I am a 57 year old male who has discovered this site in roundabout way. I am completely at ease with my sexuality… except I’ve recently been trying to figure out what it is - in comparison to others.
I’ve just found out that I’m unusual.

I cannot be gay, since I have never had an erotic feeling about another male for a moment in my entire life, and suspect I never could for any amount of trying.
It appears that I cannot be bi-sexual, for the same reason.
I like being male. Only… I also want to be female. I adore the female body so much that I want to have one.

Most of my life, having a female mate provided to me the object of my adoration. But, being now into my 6th year of a sexless marriage, I have become aware of an adaptation I’ve made. My wife of 20 years developed a hostility towards sex which is irreconcilable. So, instead of seeking divorce, I embrace my inner female.

This has not produced any major personal gender identity struggle that I’m aware of. When I’m feeling sexual and feminine at the same time, I totally want to be in the receiving role. Yet, other than for male genitals, I cannot find a male body attractive, let alone a typically male ego. Go figure.

------------------------------

**What to work on:**
Reproduce, character for character, the stretch of the sexuality account above from "I’ve just found" through "my inner female.".

**Source material:**
------------------------------

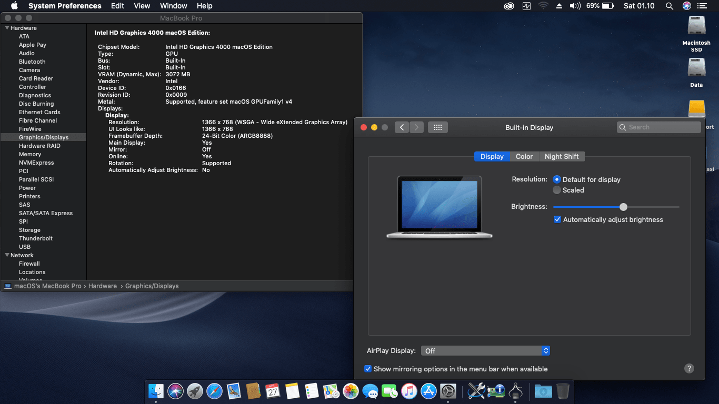Launch the App Store from the dock

coord(428,391)
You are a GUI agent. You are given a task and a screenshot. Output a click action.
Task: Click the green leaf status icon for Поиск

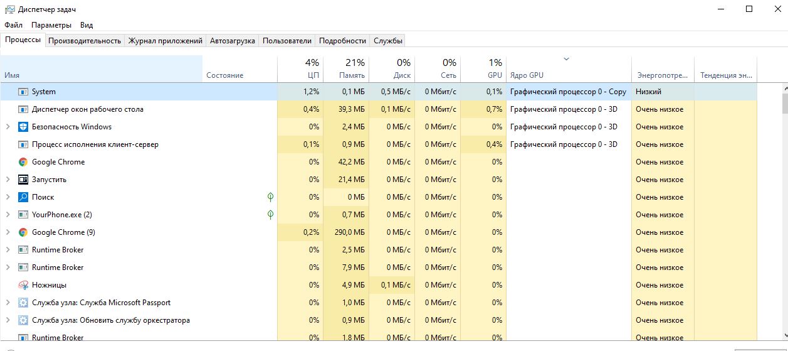click(x=270, y=197)
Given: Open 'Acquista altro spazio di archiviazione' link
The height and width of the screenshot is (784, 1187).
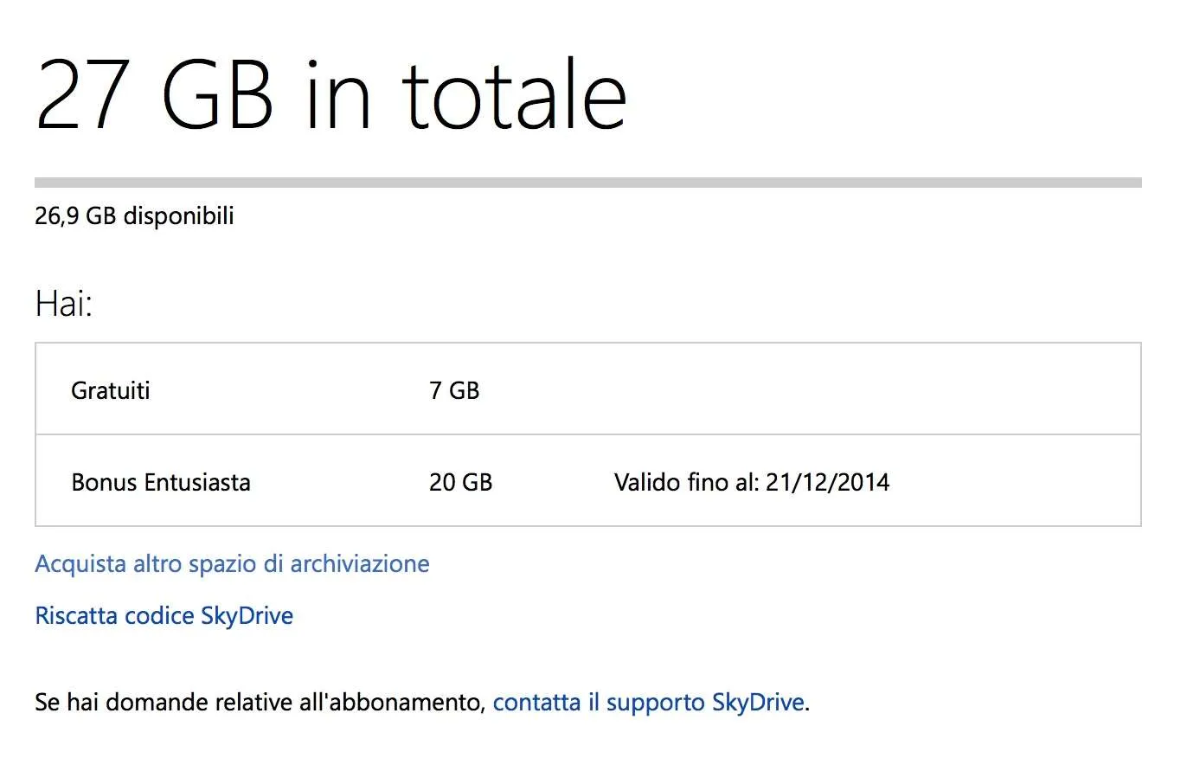Looking at the screenshot, I should click(x=232, y=564).
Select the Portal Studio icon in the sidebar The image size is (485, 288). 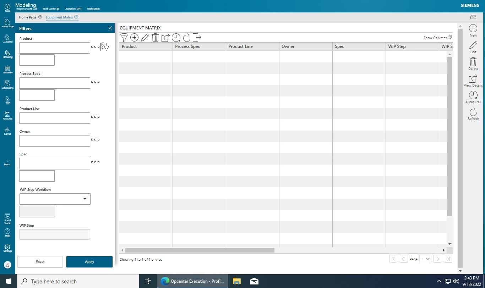(7, 218)
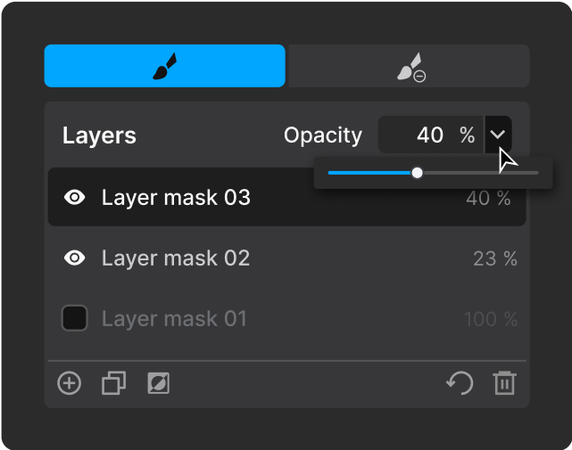Click the opacity slider handle

click(417, 173)
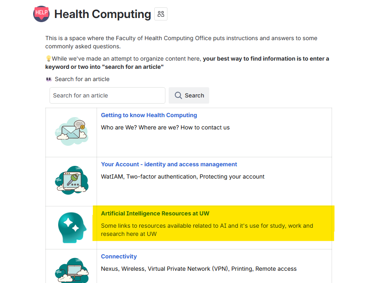
Task: Click the Who are We contact text
Action: tap(165, 127)
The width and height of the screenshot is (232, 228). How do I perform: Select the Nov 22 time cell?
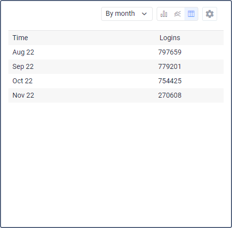tap(23, 95)
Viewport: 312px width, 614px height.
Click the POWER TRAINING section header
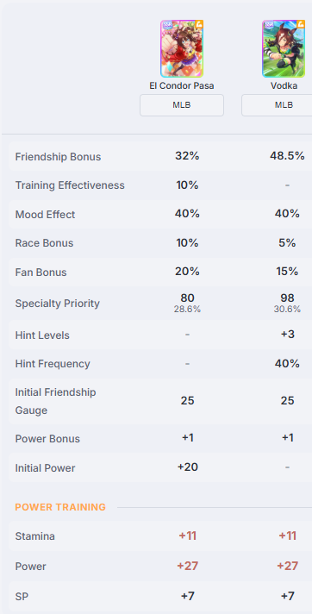60,507
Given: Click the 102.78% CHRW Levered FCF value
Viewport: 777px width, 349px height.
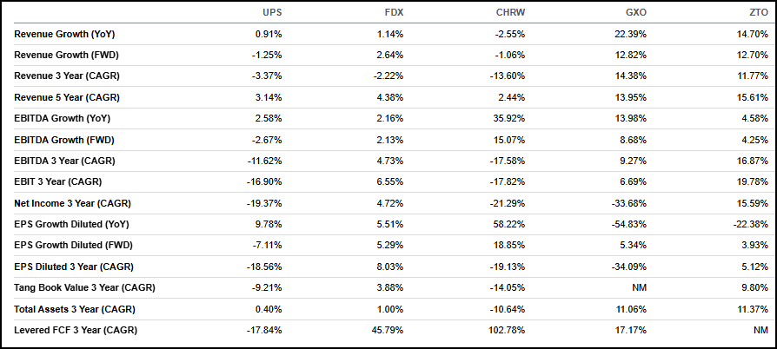Looking at the screenshot, I should coord(505,330).
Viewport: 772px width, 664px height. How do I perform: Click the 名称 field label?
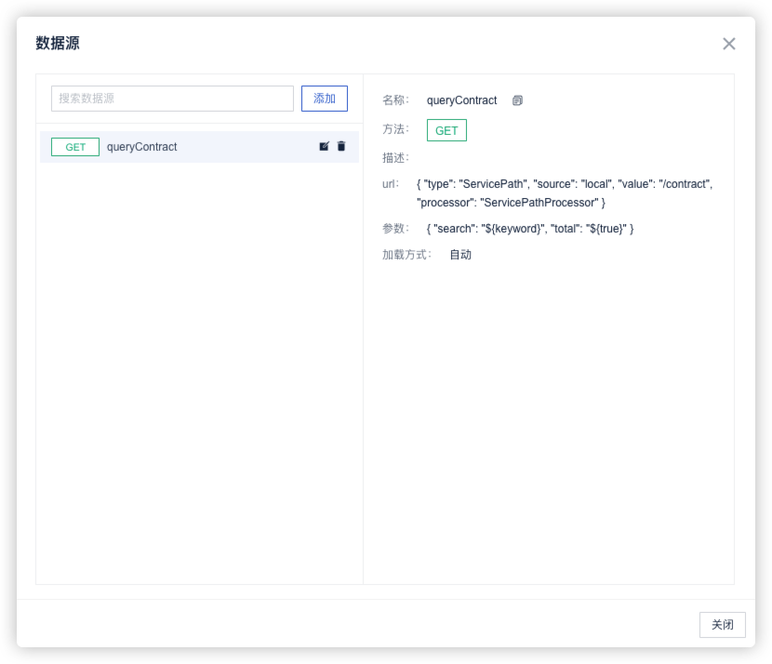click(395, 100)
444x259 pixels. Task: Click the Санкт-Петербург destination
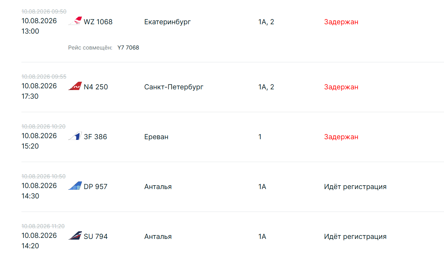[174, 87]
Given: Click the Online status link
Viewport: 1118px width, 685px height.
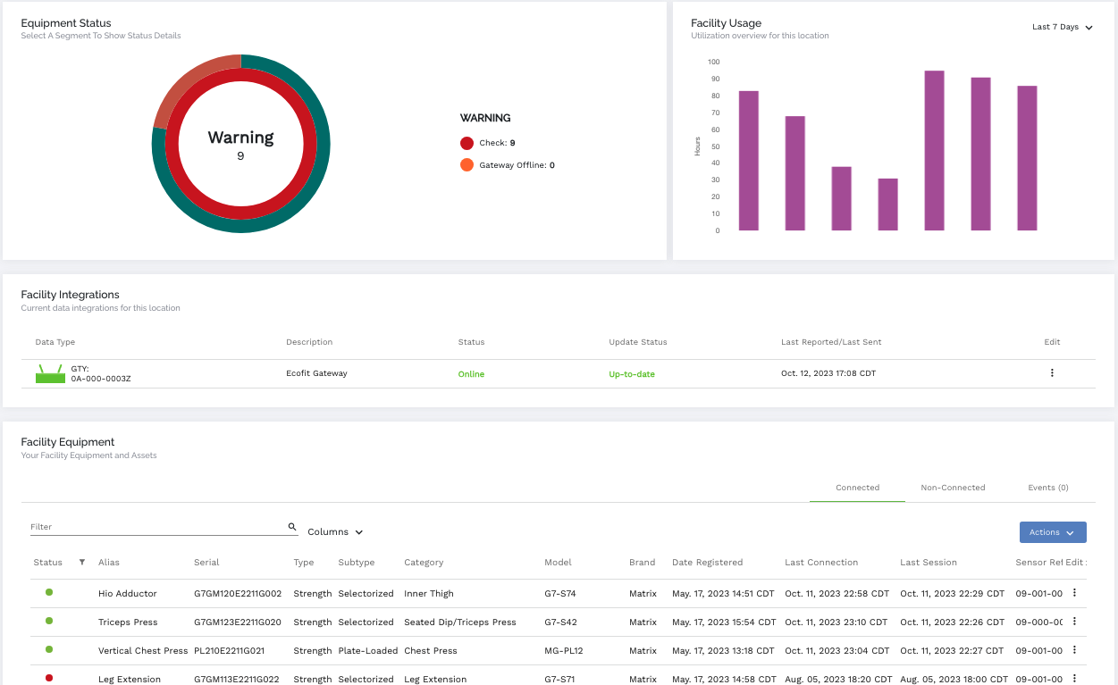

------------------------------

**Response below:**
I’ve just found out that I’m unusual.

I cannot be gay, since I have never had an erotic feeling about another male for a moment in my entire life, and suspect I never could for any amount of trying.
It appears that I cannot be bi-sexual, for the same reason.
I like being male. Only… I also want to be female. I adore the female body so much that I want to have one.

Most of my life, having a female mate provided to me the object of my adoration. But, being now into my 6th year of a sexless marriage, I have become aware of an adaptation I’ve made. My wife of 20 years developed a hostility towards sex which is irreconcilable. So, instead of seeking divorce, I embrace my inner female.